I wonder if it might not be the Circle of Magic series, by Tamora Pierce - yes, the same author Cupit mentions. The series has two kinds of magic, "wild" magic and "academic" magic, where the latter requires study and practice but is more reliable and repeatable, and the former is more powerful but also more difficult to control. the main characters, of course, have wild magic. This is a theme that pops up in her work several times.
There are several incidents where wild magic is grounded or needs to be grounded to be safe. There's an incident early on [book 1, Sandry's Book] where a character tries to take power from the tides (against advice) and grounds the energy in a boulder, the power is too much to be held and the boulder softens, then shatters, and the character gets smacked with the backlash. Another incident much later [book 8, Shatterglass] shows the same character having learned how to do so properly, winding power through her braids including lightning and winds), and another time they encounter another person whose magic got away from him when it wasn't grounded (via circle) it drew in leftover magics from the whole area, which warped his own untrained magic into creating a living glass dragon.
Another set of circumstances [book 3, Daja's book] has a character whose power gets away from them when upset, it grounds itself in some nearby metal rods to create living metal, and ends needing to give it roots to stabilize it. There's another incident where she created a weave of fire, and was called out by another mage (academic magic) that she wasn't going about things the right way, since pure fire and magic wasn't grounded correctly. There's another character at the same time who had linked several people's powers together to deal with an emergency, but who hadn't grounded the result properly so the powers were bleeding into each other and was causing further control problems, and the result rad to be reworked and grounded into a different artifact (a weave) to regain control. And the last episode, she has to deal with a forest fire and ends up gathering it together and holding it (to prevent it from reaching others) and has to root down and ground it in the earth so it doesn't get out of control and consume her.

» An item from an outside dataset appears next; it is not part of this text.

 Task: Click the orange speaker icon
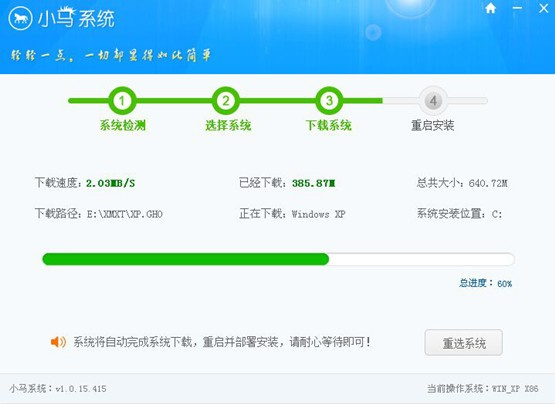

And the third set of circumstances [book 5, The Circle Opens], there's an enemy mage who deals with, well, a third kind of magic - a magic of "nothingness" which is an unmaking, unwinding sort of thing. Obviously it breaks a great many rules of both kinds of magic already noted - for example difficult to find and track because it is a lack rather than a presence or eats up/contaminates other spells. This magic also winds out of control, affecting the personalities of the people working with the mage and later their bodies, as they become contaminated with the nothingness.
There's a bunch of other smaller incidents, I think, in the various books of the series - these are just the ones that I recalled when I thought about it.